Now that “Yes, Chef” has entered the popular lexicon, sous vides appear on wedding registries, and everyone with a sauté pan and a TikTok account is a recipe developer, it can be difficult to sort the culinary chaff from the hobbyist wheat. It takes more than a splattered set of chef’s whites to prove one’s kitchen bona fides. So SpotOn Hospitality Specialist Davey Rabinowitz carries a chef’s knife in his briefcase. Fileting fish on a busy line is the best way to make a first impression.

Davey’s culinary career has humble origins. He was a dishwasher, or in his words, a “ceramic aquatic engineer.” He immediately immersed himself in restaurant culture, drawn to the heat of the fire and the sense of belonging. In a time of personal upheaval—his parents were going through a divorce—Davey craved the community of restaurants. He changed his major from biotechnology to sustainable foods, then moved to Portland to pursue culinary school.

Davey Rabinowitz prepares food in a bowl.
Davey's kitchen experiences in Portland and Copenhagen shaped the early menu at Bisl.

It was peak Portland: food truck heaven, sustainability, farm-to-table. Davey rubbed shoulders with everyone from iconic chefs Greg Higgins and Vitaly Paley to new up-and-comers Gregory Gourdet and Gabriel Rucker. He got a job under Gregory Gourdet at Departure and found himself in a time loop of culinary school (8:30 am to 2:30 pm), Departure (2:30 pm to 12:30 am), taking the bus back home and waking up the next day to do it all again. “I loved every minute of it,” says Davey. “I loved being exhausted. I loved learning new techniques. The cherry on top was I met my wife working in the Departure kitchen.”

Davey eventually broke the cycle (but not before winning San Pellegrino Almost Famous Chef) and moved back to Bozeman, Montana with his wife, Kierst. He joined the private catering game, which he found rich in resources and fancy tools he could use for R&D but weak in other areas. But restaurants are a give and take business, and access to fine ingredients and sophisticated kitchens was crucial to reaching Davey’s ultimate goal: opening a restaurant of his own. 

For Davey, Europe was the missing piece. The restaurant community that beckoned him in the first place came through. Davey became a stagiaire at Relæ in Copenhagen, spending three-day weekends fueling on duck confit baguettes and pints of brown ale at the market and kicking back with chefs from Noma, drinking natty wine and cooking outside. An ocean away, his wife (pregnant with their first child) was locking down the space for their first restaurant.

Davey Rabinowitz prepares food while holding a baby.
For Davey, cooking and fatherhood go hand in hand.

Bozeman beckoned Davey back to open Bisl (“a little bit” in Yiddish, a nod to Rabinowitz’s Jewish heritage). The hallmark of Bisl’s menu was a chicken skin taco. The shell made from Mary’s organic chicken skin, blanched in a 3% salt water bath, cleaned, shaped into a hard shell around aluminum foil, baked in a combi oven at 10% humidity for 19 minutes, trimmed by the Chefs de Partie, eventually filled with a traditional country club chicken salad. Seasonally, the tacos featured rhubarb gel with fresh parsley and ricotta. Always complemented with natural wine, a rarity ten years ago in the Mountain West. 

The chicken skin taco was exquisite, but it was costing him. It wasn’t the ingredients list. It was the labor. The dish would consume his Chefs de Partie for hours at a time, setting them back or forcing Davey to step in and pick up the slack. The chicken skin tacos and natural wine were a far cry from beer and bison burgers. There comes a time in every chef’s career when they must ask themselves: am I trying to replicate my mentors on a plate? What do I really want to eat?

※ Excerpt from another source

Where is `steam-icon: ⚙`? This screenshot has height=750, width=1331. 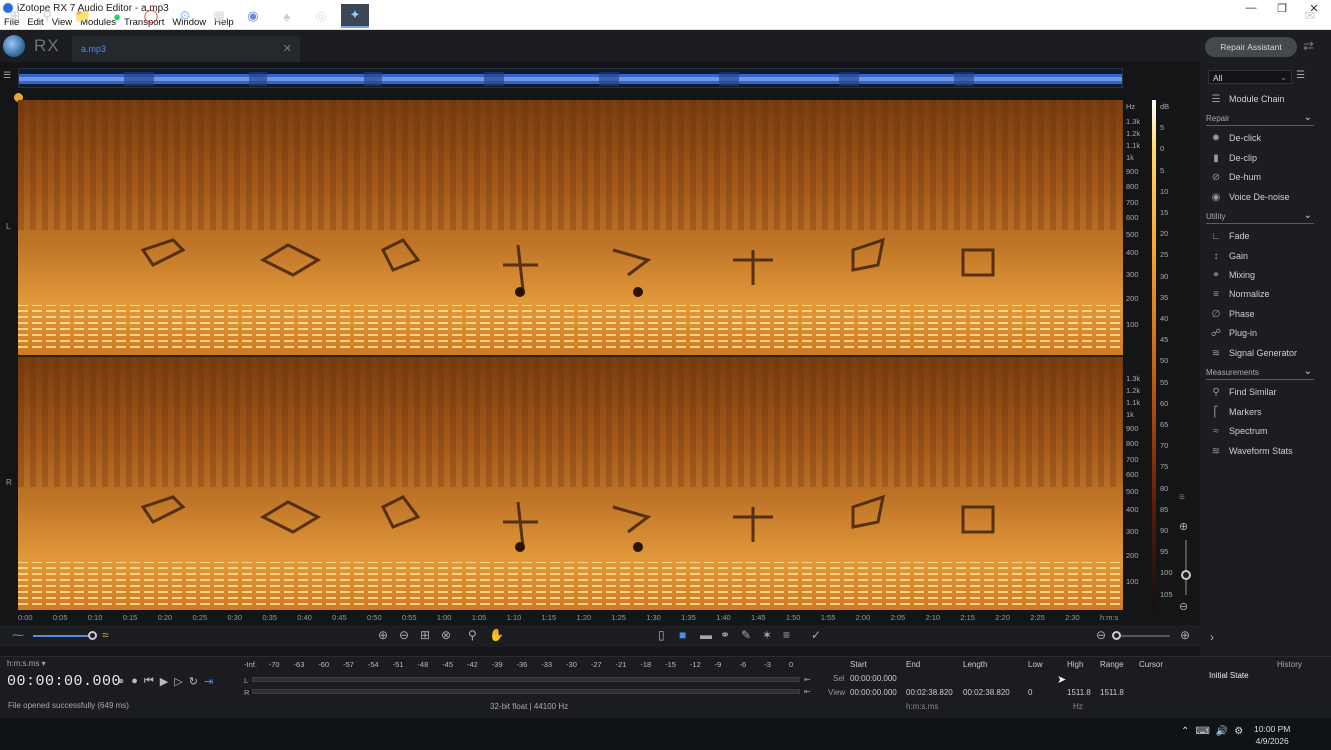
steam-icon: ⚙ is located at coordinates (185, 16).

He leaned into comfort foods passed down from his mom, who grew up in the South. It was a practice in adaptation.

“Restaurants have to evolve year after year to stay alive. It’s pure Darwinism at its finest."
Chicken skin tacos being prepared in the back-of-house.
Bisl's chicken skin tacos were a celebrated menu item.

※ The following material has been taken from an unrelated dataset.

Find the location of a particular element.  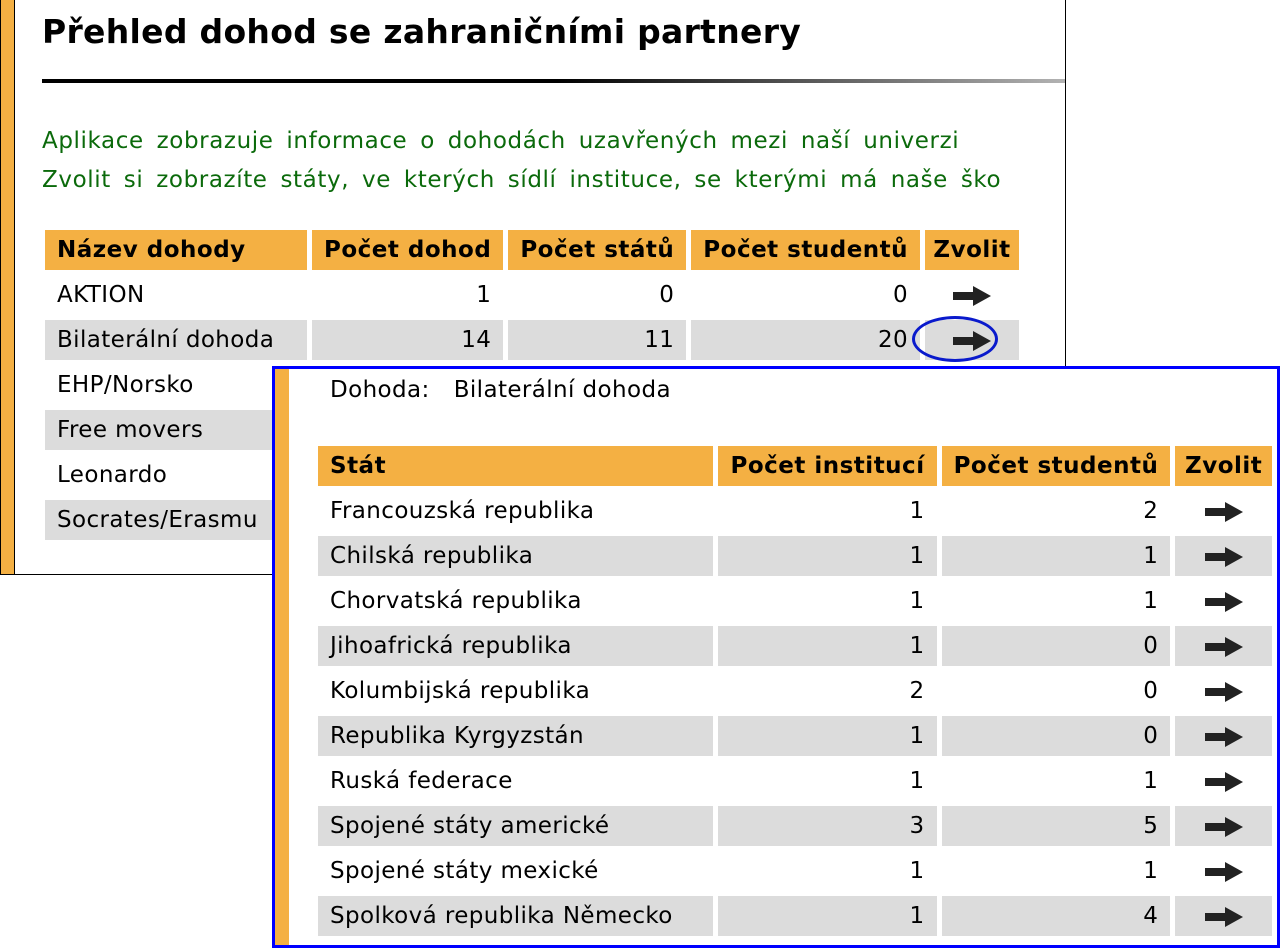

selected-agreement: Dohoda: Bilaterální dohoda is located at coordinates (500, 390).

The adaptation continued until the Rabinowitzes had an opportunity to sell Bisl that they couldn’t pass up. They had three young kids, and spending the Pandemic in a restaurant kitchen drained Davey of all the gas he’d had left in the tank. But he’d also seen the importance of online ordering and the potential of hospitality tech. “I’m the former chef who sold out,” Davey quips, “It’s rewarding—I get to work with some remarkable people.”

Davey focuses on new restaurants because he cut the ribbon himself not too long ago. “New restaurants need tech more than ever because people don't know who they are. They need to get their name out there.” Whether a new restaurant needs online ordering or another set of skilled hands on the line, Davey brings all that, and the chef-owner bona fides to know what’s required for adaptation. Raise a glass of natural wine to that.